Such has been the fate of The Flaming Lips, a quirky alternative rock band hailing from Oklahoma City. For the last 16 years they've produced a wealth of diversions to the norm, first starting out as a death-rock outfit, then dabbling in punk before settling into an impressive decade-long foray of cutting-edge experimental rock, but, unfortunately, for the most part they've managed to allude the public eye.

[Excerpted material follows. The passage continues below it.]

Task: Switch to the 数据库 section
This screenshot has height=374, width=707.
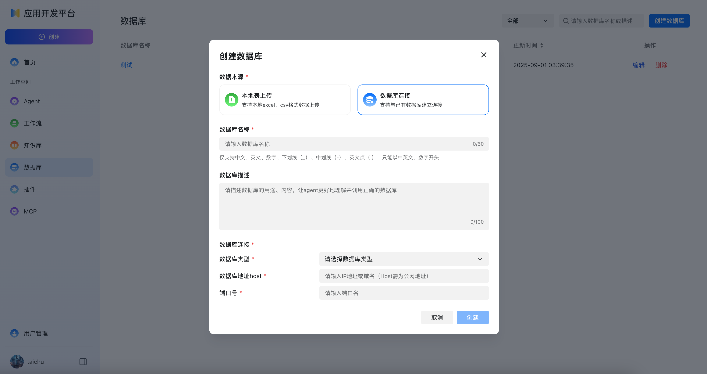Action: [x=33, y=167]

Led by singer / songwriter / guitarist Wayne Coyne, with Michael Ivins on bass and Stephen Drozd on drums, The Lips have released their latest installment of off-kilter rock on The Soft Bulletin, a glib, slightly psychotic album that, like their previous efforts, shies away from mainstream music. Although their last two albums went way out in left field with extravagant experiments in sound (their last release Zaireeka was a 4 CD set that was meant to be played on four different stereos simultaneously to appreciate it's full sonic montage, while the album before that, appropriately titled Parking Lot Experiments, found Coyne recording 40 different car stereos simultaneously in an indoor parking lot, each which played different cassettes that he had composed, performed or sampled) The Soft Bulletin mixes latent Lennon / McCartney melodic tendencies with swirling strings that weave in and out of quirky song structures, making for an almost perfect gob of acid bubblegum.

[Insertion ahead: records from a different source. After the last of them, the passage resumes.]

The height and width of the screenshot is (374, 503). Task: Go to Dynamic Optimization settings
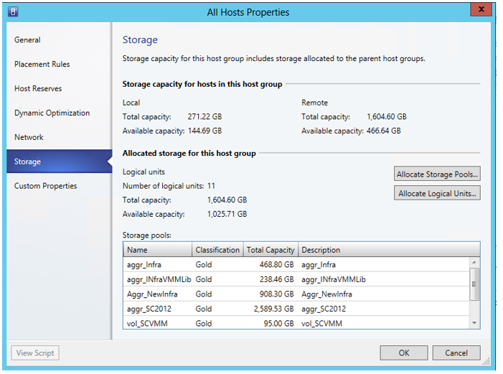(52, 113)
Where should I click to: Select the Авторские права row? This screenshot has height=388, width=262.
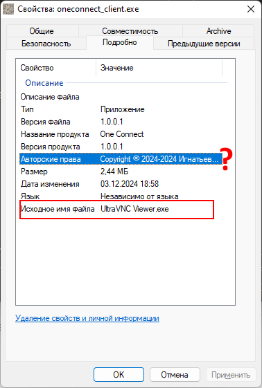click(121, 159)
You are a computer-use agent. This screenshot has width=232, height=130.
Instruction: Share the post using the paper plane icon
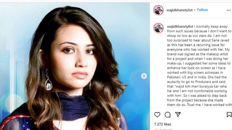[x=178, y=114]
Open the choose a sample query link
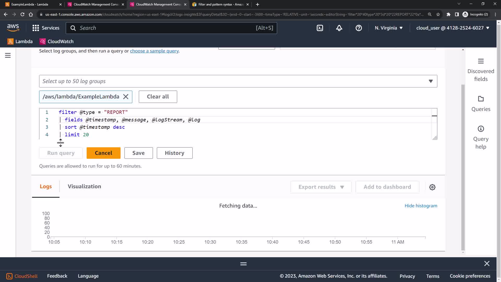 pyautogui.click(x=154, y=51)
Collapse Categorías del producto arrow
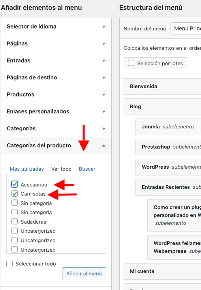Viewport: 201px width, 290px height. pyautogui.click(x=104, y=145)
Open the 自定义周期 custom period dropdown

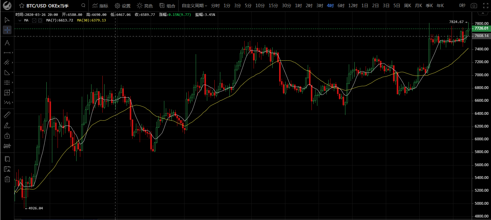click(x=194, y=6)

The album opens with the oscillating "Race For The Prize" with Coyne's frail, earnest voice gliding over a sea of synthetic symphonics. The queer psychedelia mixed with lush orchestrations continues on the mini-epic "The Spark That Bled", "Suddenly Everything Has Changed" and "A Spoonful Weighs A Ton", which, with it's sunny piano and Coyne's innocent, hopeful voice, flutters like a butterfly only to get trampled underfoot later in the song by a looming Led Zeppelin-like crunch. The number "What Is The Light?" find The Lips mixing a light shade of Pink Floyd over a subdued hip-hop beat, while their reflective instrumental numbers "The Observer" and "Sleeping On The Roof" instead seem to receive their influences more from Brian Eno's ambient warehouse. With an ominous bass-line with it's own agenda and an overall 'feel good' melody, the first single from the album "Buggin'" could prove to be one of the 10 best pop songs of the year.
Fame and fortune may never fall in the lap of The Flaming Lips, but as long as they continue to make relevant slabs of brilliant madness as on The Soft Bulletin they should at least get a crack at the 15 minutes they've deserved for so long.